When I got home I transferred it via vinyl hose (i was soaking in the bucket and made sure it had starsan throughout the hose and was empty before the beer went in) to my fermentasaurus. Took my gravity reading and crap 1.046 target was 1.061 then I figured out were I screw up as I remembered the water addition brought it to a rivet that meant about 7.5-8g pre boil.
I did a bunch of research and screwed around with my recipe on brewers friend and decided pre yeast to boil 1lb of dextrose in 2 cups of water fully dissolved and added it. it was less than 10% of the grain bill and kept it within the APA specs as I read the only real issue would be mouth feel.
The yeast. I received harvested vermont ale yeast (from a 8% pretty hopped up ale) in a 500 ml mason gar that was washed and probably had about 100 ml in it of yeast. It sat in my fridge for about 2 months before I used it. I don't have a stir plate so I took it out, with the lid on but not tight so it could breath for about 10 hours. I then pitched it about 30 minutes after the dextrose addition. It took about 48 hours to start bubbling as I was getting worried.

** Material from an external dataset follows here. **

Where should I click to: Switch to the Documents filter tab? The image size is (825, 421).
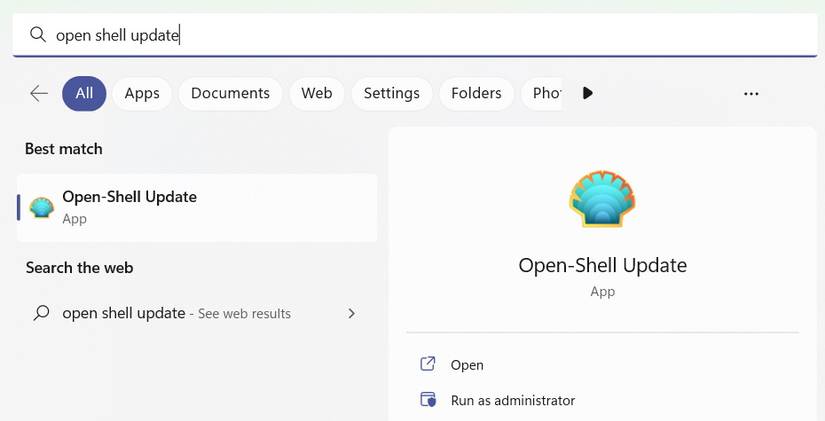[230, 93]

To add context to that, the guy I got the yeast from pitched the exact same yeast with no starter in his batch on the same day as me about 10 hours before I did. He had minor activity in 36 hours and full in 42 hours.
Dry hop went as planned. After about 10 days I put it in my garage at about 41F to settle a bit. After 7 days I used dextrose and bottle carbed. final gravity was 1.008. Carbonation seems to be correct with the 3 I have opened. Bottles are all rinsed in extremely hot water and soaked in starsan before bottling.
I'm leaning towards the oxyclean and I didnt rinse out the tank enough after the oxyclean soak and the lack of mouthfeel/watered down ale made the taste more prominant.
I dont think his beer has the same issue as he would have mentioned it. I'll ask just to be sure.